EVIDENCES FROM COMPARATIVE MORPHOLOGY AND ANATOMY

Convergent evolution or Adaptive convergence

  • When multiple instances of adaptive radiation unfold within a confined geographic locale, each inhabiting distinct habitats, it signifies a phenomenon known as convergent evolution. 
  • In Australia, placental mammals showcase this adaptive radiation by diversifying into various forms, each bearing a striking resemblance to a corresponding marsupial counterpart. A notable example is the resemblance between placental wolves and marsupial Tasmanian wolves. 
  • Parallel evolution, on the other hand, manifests when closely related species undergo adaptive convergence, evolving independently yet in sync towards similar traits. This occurs when two distinct but akin species progress in parallel trajectories, acquiring comparable characteristics autonomously.

5. Evidences from Embryology 

  • This was proposed by Von Baer (father of embryology). He stated that "in embryonic stages, general characters appear first and specialized characters appear later".
  • In 1866, Ernst Haeckel proposed 'Biogenetic law' which explained "Ontogeny recapitulates phylogeny".
  • Ernst Haeckel's law was based on observing certain features during the embryonic stage that are common to all vertebrates and absent in adults. For example, the embryos of all vertebrates, including humans, develop a row of vestigial gill slits just behind the head. Still, it is a functional organ only in fish and not found in other adult vertebrates. 
  • It means an organism shows its ancestral adult stages during its embryonic development. In other words, embryos of advanced species pass through stages represented by adult organisms of more primitive species. 
  • It shows that all organisms have a common ancestry. 
  • Interestingly, Von Baer (1828) had disproven the 'Biogenetic law' before Haeckel invented it. He observed that embryos never pass through the adult stages of other animals. 

Tadpole

Examples

(1) The tadpole (larva of amphibians) resembles fish. This indicates the origin of amphibians from fishes. 

Tadpole Larva

(2) During the development of the heart in higher vertebrates like birds & mammals, it initially exhibits the 2–chambered state, the same as fishes. Later on, it develops into 3- chambered as in amphibians & reptiles and finally, in the last embryonic stages, it becomes 4– chambered as present in the adults. This proves that all vertebrates have evolved from common fish-like ancestors and also that both birds & mammals have evolved from reptiles.

Tadpole Larva

5.0Sample Questions from Organic Evolution

Q.1 Explain adaptive convergence.

Ans. When more than one adaptive radiation appears to have occurred in an isolated geographical area (representing different habitats), one can call this convergent evolution. 

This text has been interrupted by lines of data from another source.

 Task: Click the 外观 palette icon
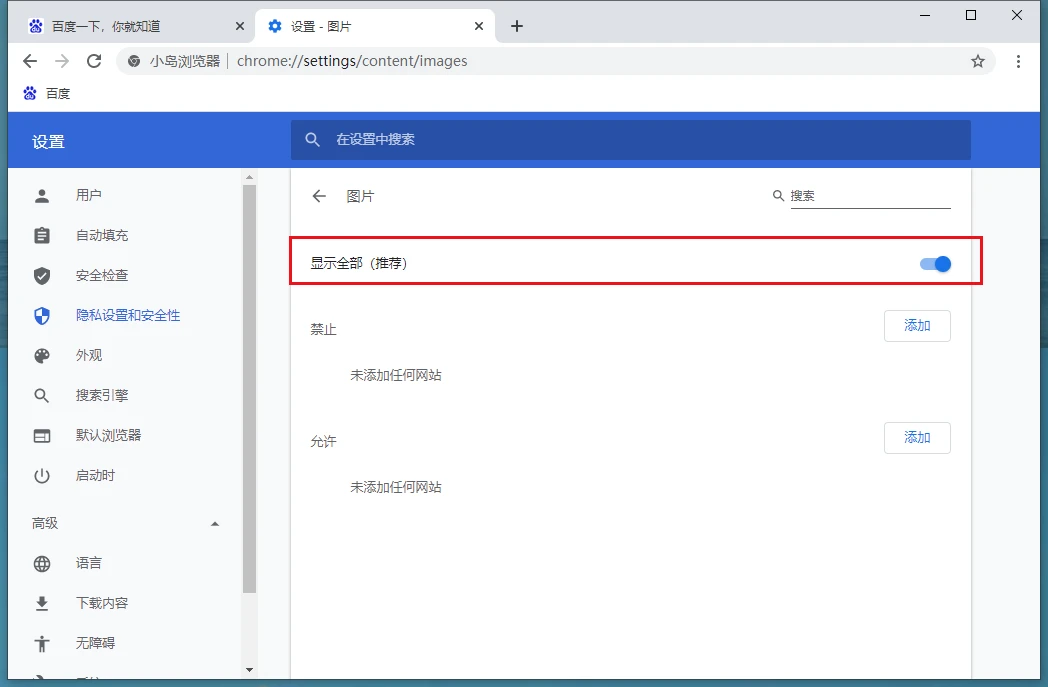point(42,356)
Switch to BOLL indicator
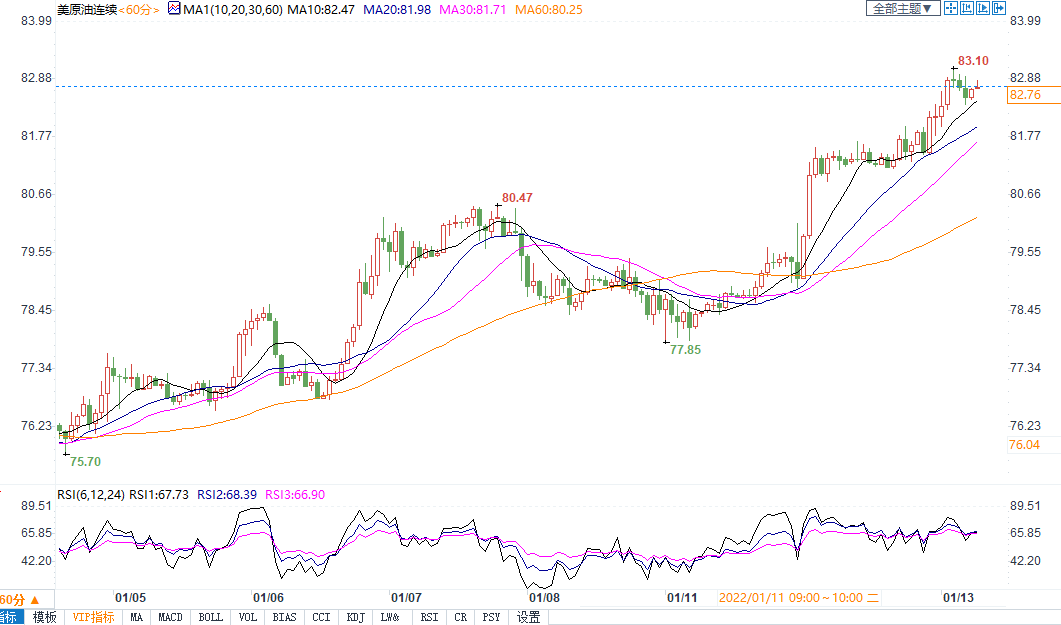 point(210,617)
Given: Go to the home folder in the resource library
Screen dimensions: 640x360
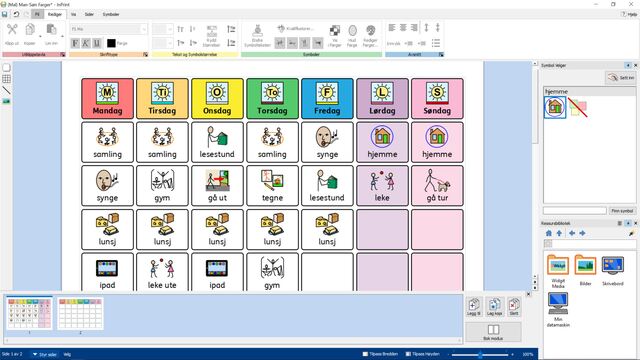Looking at the screenshot, I should pos(549,233).
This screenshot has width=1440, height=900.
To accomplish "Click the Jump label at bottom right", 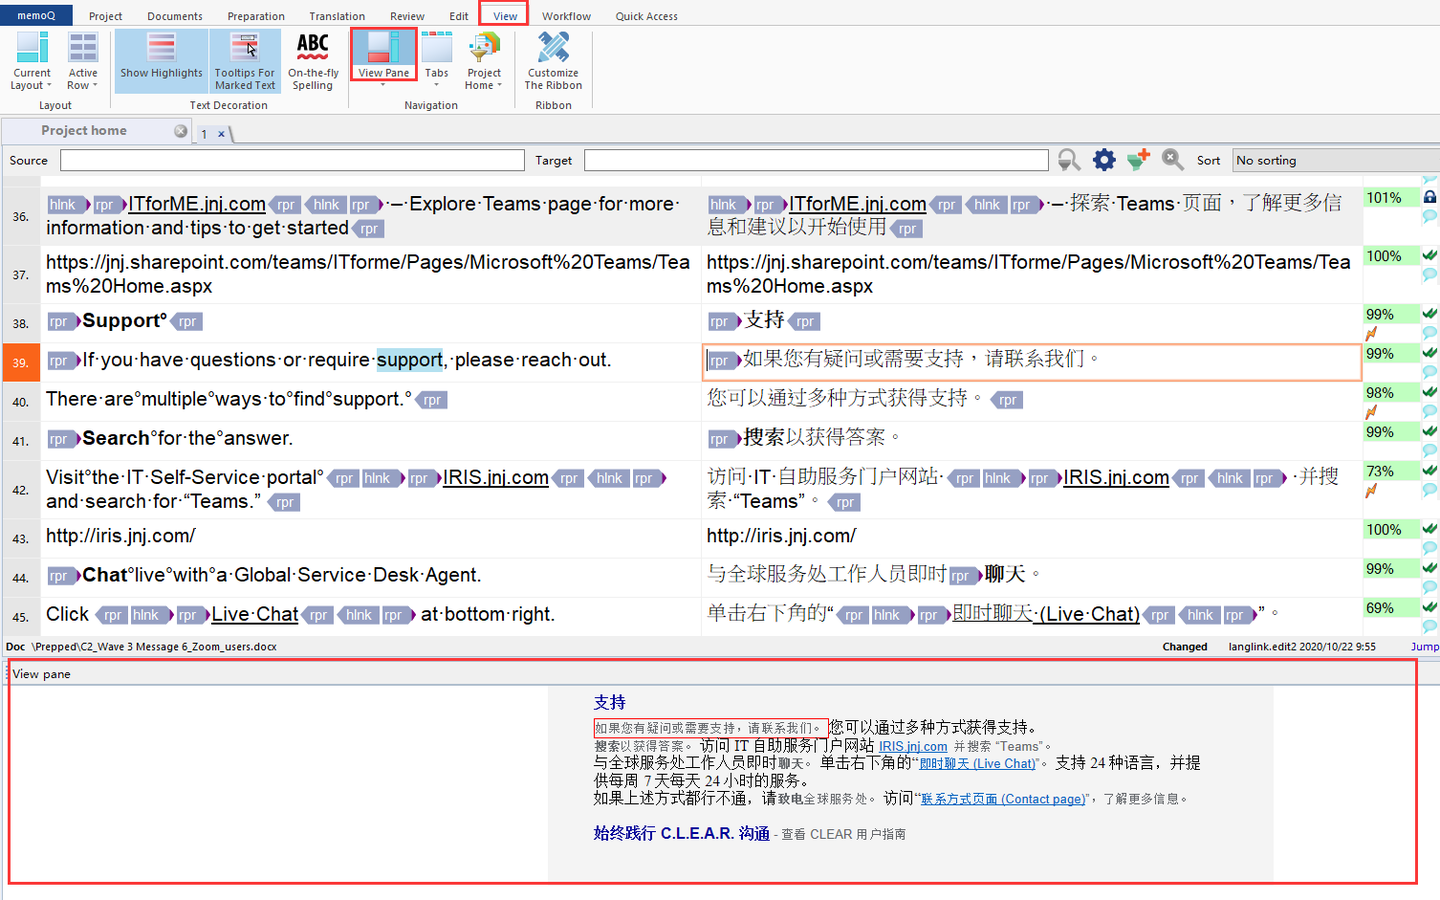I will pyautogui.click(x=1424, y=647).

Q.2 What is reproductive isolation?

Ans. It prevents interbreeding between the populations of two different or closely related species. It maintains the characteristics of the species but can lead to the origin of new species.


Q.3 How does speciation help in evolution?

Ans. The formation of one or more new species from an existing species is called speciation. So, speciation forms diversity in living organisms. Speciations are of two types- (1) Divergent speciation and (2) Transformation speciation. 


Q.4 Name different types of Natural selection.

Ans. There are three different types of Natural Selection

  • Stabilizing selection
  • Directional/ Progressive selection
  • Disruptive selection


Q.5 Explain Genetic Drift.

Ans. Genetic drift is a random change of gene/allelic frequencies in a population merely by chance. It operates rapidly with a small population. This is due to habitat fragmentation, isolation, natural calamities, or epidemics.